▶ **Text passage**
***

Minimal Python scanner



This content originally appeared on DEV Community and was authored by Vaisakh

import sys, re
from email import policy
from email.parser import BytesParser

def read_eml(path):
    with open(path, 'rb') as f:
        return BytesParser(policy=policy.default).parse(f)

def collect_tokens(msg):
    tokens = []
    # Message-ID (strip < >)
    mid = (msg.get('Message-ID') or '').strip()
    if mid.startswith('<') and mid.endswith('>'):
        mid = mid[1:-1]
    if mid: tokens.append(mid)

    # Conversation / custom IDs (adjust header names you use)
    conv = (msg.get('X-Header-ConversationID') or '').strip()
    if conv: tokens.append(conv)

    # Boundary(s)
    ct = msg.get_content_type()
    cth = msg.get('Content-Type', '')
    m = re.search(r'boundary="?(.*?)"?(\s*;|$)', cth, re.IGNORECASE)
    if m and m.group(1): tokens.append(m.group(1))

    # Attachment filenames (name= / filename=)
    for part in msg.walk():
        disp = part.get('Content-Disposition', '') or ''
        m1 = re.search(r'filename="?(.*?)"?(\s*;|$)', disp, re.IGNORECASE)
        if m1 and m1.group(1): tokens.append(m1.group(1))
        cth = part.get('Content-Type', '') or ''
        m2 = re.search(r'name="?(.*?)"?(\s*;|$)', cth, re.IGNORECASE)
        if m2 and m2.group(1): tokens.append(m2.group(1))
    # Dedup
    seen, uniq = set(), []
    for t in tokens:
        if t and t not in seen:
            uniq.append(t); seen.add(t)
    return uniq

def decode_part(part):
    payload = part.get_payload(decode=True)
    if payload is None:
        return None, None
    ctype = part.get_content_type().lower()
    charset = part.get_content_charset() or 'utf-8'
    if ctype.startswith('text/') or ctype in ('application/xml', 'application/json'):
        try:
            return 'text', payload.decode(charset, errors='ignore')
        except Exception:
            return 'bytes', payload
    else:
        return 'bytes', payload

def scan(path):
    msg = read_eml(path)
    tokens = collect_tokens(msg)

***

▶ **Data for this exercise**
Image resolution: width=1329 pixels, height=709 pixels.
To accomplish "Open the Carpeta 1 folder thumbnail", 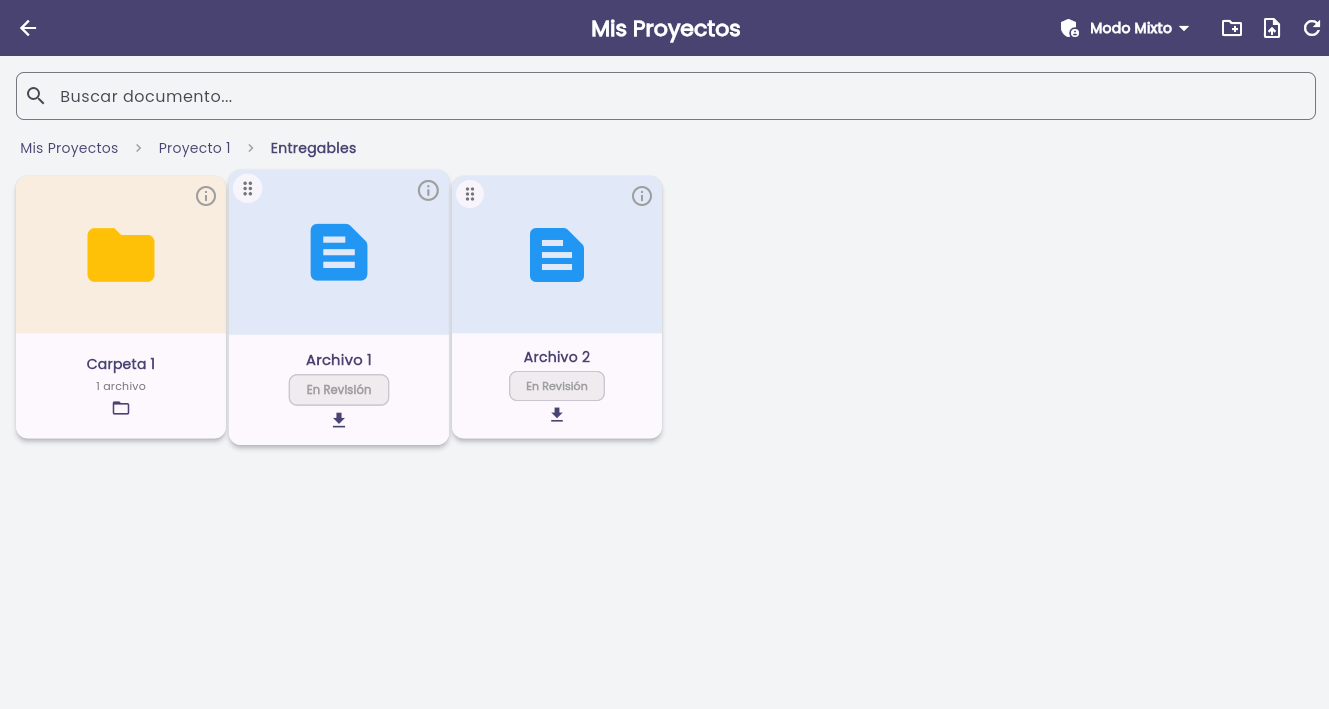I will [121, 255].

***

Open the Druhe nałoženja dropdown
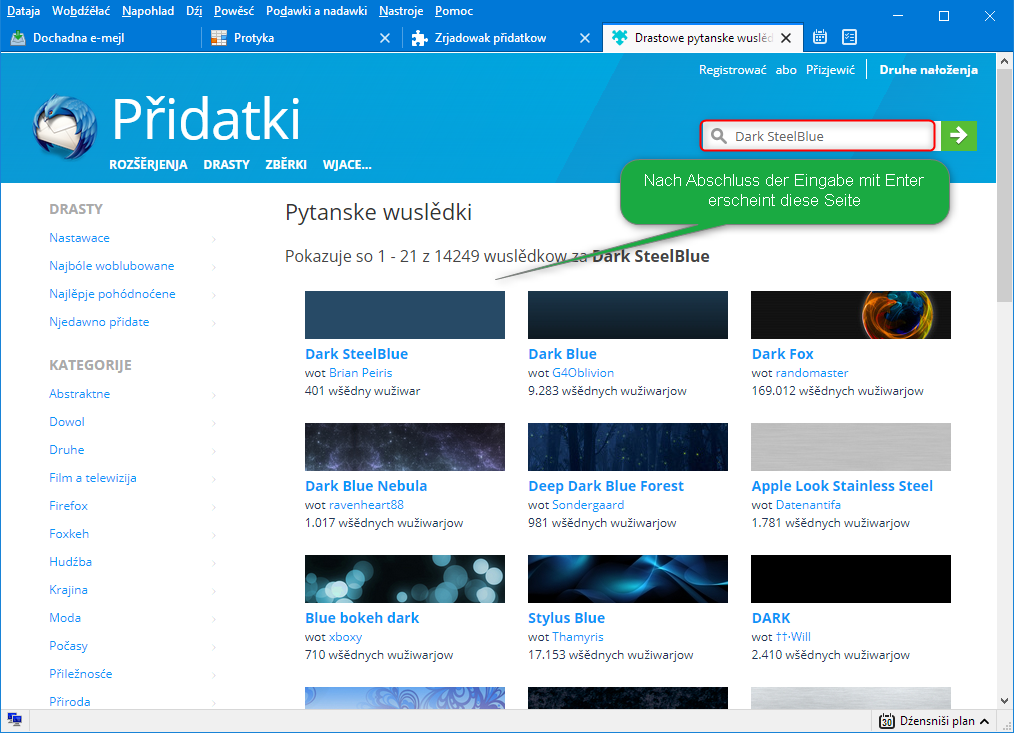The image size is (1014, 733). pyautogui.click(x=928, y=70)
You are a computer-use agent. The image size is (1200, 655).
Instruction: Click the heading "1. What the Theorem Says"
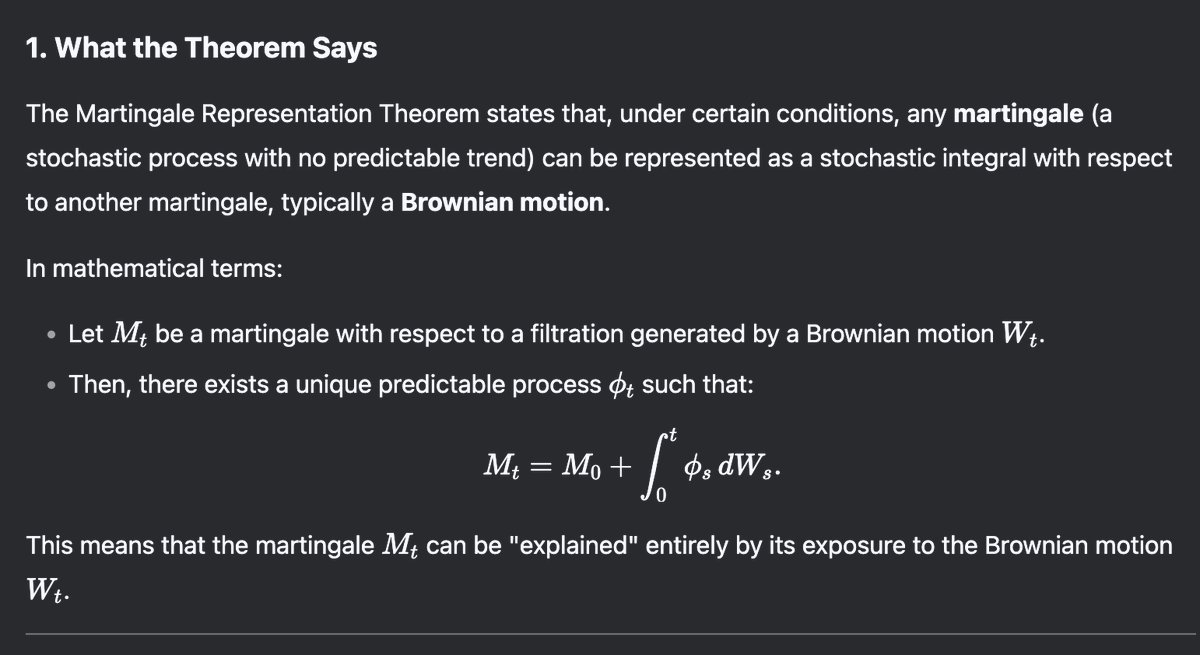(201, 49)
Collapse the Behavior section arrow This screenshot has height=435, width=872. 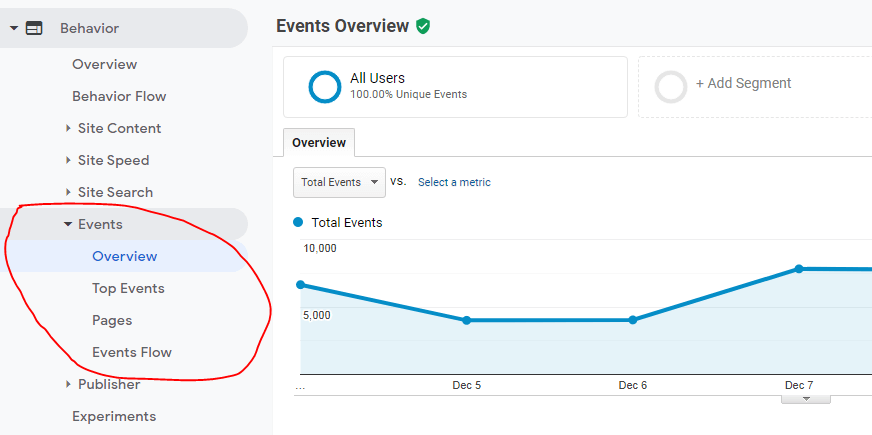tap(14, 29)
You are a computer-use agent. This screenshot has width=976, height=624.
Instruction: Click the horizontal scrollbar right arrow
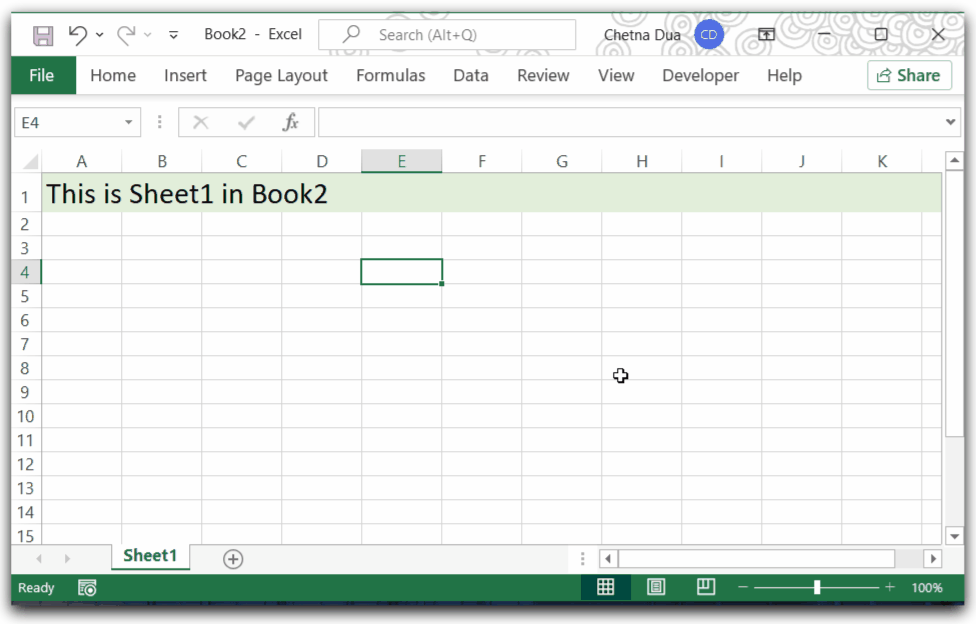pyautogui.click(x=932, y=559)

***

▶ **Direction A**
Please retype everything in the records from the line containing "You are a computer-use agent. This" down to the line containing "pyautogui.click(x=932, y=559)", including both of those lines. Leave the pictures out.
▶ **Direction B**
Continue the Python email scanner code from the point where it stops.
The code listing and the records have nothing to do with each other.

▶ **Written answer A**
You are a computer-use agent. This screenshot has width=976, height=624.
Instruction: Click the horizontal scrollbar right arrow
pyautogui.click(x=932, y=559)

▶ **Written answer B**
    print("Tokens to scan for:", tokens)

    hit_any = False
    idx = 0
    for part in msg.walk():
        kind, data = decode_part(part)
        if data is None: 
            idx += 1; continue
        for tok in tokens:
            if not tok: 
                continue
            if kind == 'text':
                pos = data.find(tok)
                if pos != -1:
                    start = max(0, pos-40); end = min(len(data), pos+40)
                    print(f"[HIT] part#{idx} {part.get_content_type()} contains '{tok}' → ...{data[start:end]}...")
                    hit_any = True
            else:
                if tok.encode('ascii', 'ignore') in data:
                    print(f"[HIT] part#{idx} {part.get_content_type()} (binary) contains token '{tok}'")
                    hit_any = True
        idx += 1
    if not hit_any:
        print("No tokens found inside decoded parts.")

if __name__ == "__main__":
    if len(sys.argv) != 2:
        print("Usage: python scan_eml_tokens.py <file.eml>")
        sys.exit(1)
    scan(sys.argv[1])

How to use

python scan_eml_tokens.py path/to/sample.eml

It prints all header-derived tokens and reports any occurrence inside decoded parts.

If it finds none, you’re safe to only change headers/filenames/boundaries in the generator.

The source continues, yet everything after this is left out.